(Data shown)

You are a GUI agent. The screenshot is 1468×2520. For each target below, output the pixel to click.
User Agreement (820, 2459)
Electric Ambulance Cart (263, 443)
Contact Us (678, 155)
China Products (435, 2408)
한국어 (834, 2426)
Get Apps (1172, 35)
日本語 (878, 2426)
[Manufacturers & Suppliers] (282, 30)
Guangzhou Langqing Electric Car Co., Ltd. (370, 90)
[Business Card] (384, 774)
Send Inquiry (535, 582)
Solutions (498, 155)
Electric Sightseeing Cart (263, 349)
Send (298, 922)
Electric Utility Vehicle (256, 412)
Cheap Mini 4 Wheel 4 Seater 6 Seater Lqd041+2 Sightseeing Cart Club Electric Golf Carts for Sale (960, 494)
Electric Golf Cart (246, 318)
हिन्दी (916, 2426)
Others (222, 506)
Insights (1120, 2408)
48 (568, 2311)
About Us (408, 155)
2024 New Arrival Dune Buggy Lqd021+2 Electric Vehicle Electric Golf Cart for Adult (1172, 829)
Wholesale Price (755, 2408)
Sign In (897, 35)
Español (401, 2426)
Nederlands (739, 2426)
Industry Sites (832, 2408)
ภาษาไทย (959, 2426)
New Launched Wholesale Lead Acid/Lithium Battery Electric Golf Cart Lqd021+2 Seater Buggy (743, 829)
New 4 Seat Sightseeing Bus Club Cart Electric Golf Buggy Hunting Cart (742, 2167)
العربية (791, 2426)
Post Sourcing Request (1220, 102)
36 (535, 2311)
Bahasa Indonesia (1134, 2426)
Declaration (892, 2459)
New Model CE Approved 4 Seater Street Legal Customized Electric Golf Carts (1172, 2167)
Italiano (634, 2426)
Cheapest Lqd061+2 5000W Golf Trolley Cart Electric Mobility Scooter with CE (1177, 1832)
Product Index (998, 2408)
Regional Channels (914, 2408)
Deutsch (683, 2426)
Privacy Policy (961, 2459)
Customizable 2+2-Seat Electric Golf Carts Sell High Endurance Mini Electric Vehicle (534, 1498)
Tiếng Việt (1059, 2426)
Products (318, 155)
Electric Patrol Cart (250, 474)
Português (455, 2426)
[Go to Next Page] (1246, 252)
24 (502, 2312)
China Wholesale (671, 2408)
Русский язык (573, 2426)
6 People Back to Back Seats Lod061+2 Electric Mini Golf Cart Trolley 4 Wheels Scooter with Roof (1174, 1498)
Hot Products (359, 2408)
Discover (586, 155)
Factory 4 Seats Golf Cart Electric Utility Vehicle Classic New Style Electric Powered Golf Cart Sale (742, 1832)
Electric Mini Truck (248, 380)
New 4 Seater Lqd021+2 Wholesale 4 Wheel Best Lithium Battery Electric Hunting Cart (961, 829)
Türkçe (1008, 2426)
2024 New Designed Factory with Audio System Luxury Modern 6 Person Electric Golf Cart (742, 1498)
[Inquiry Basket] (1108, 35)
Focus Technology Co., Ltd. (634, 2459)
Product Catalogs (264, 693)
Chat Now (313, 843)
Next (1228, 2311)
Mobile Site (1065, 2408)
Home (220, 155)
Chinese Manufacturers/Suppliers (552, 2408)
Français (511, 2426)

(Prompt) Output exactly the leading lines of the data, up to and including the line marked by "Electric Sightseeing Cart (263, 349)".

(Response area)
You are a GUI agent. The screenshot is 1468×2520. For each target below, output the pixel to click.
User Agreement (820, 2459)
Electric Ambulance Cart (263, 443)
Contact Us (678, 155)
China Products (435, 2408)
한국어 (834, 2426)
Get Apps (1172, 35)
日本語 (878, 2426)
[Manufacturers & Suppliers] (282, 30)
Guangzhou Langqing Electric Car Co., Ltd. (370, 90)
[Business Card] (384, 774)
Send Inquiry (535, 582)
Solutions (498, 155)
Electric Sightseeing Cart (263, 349)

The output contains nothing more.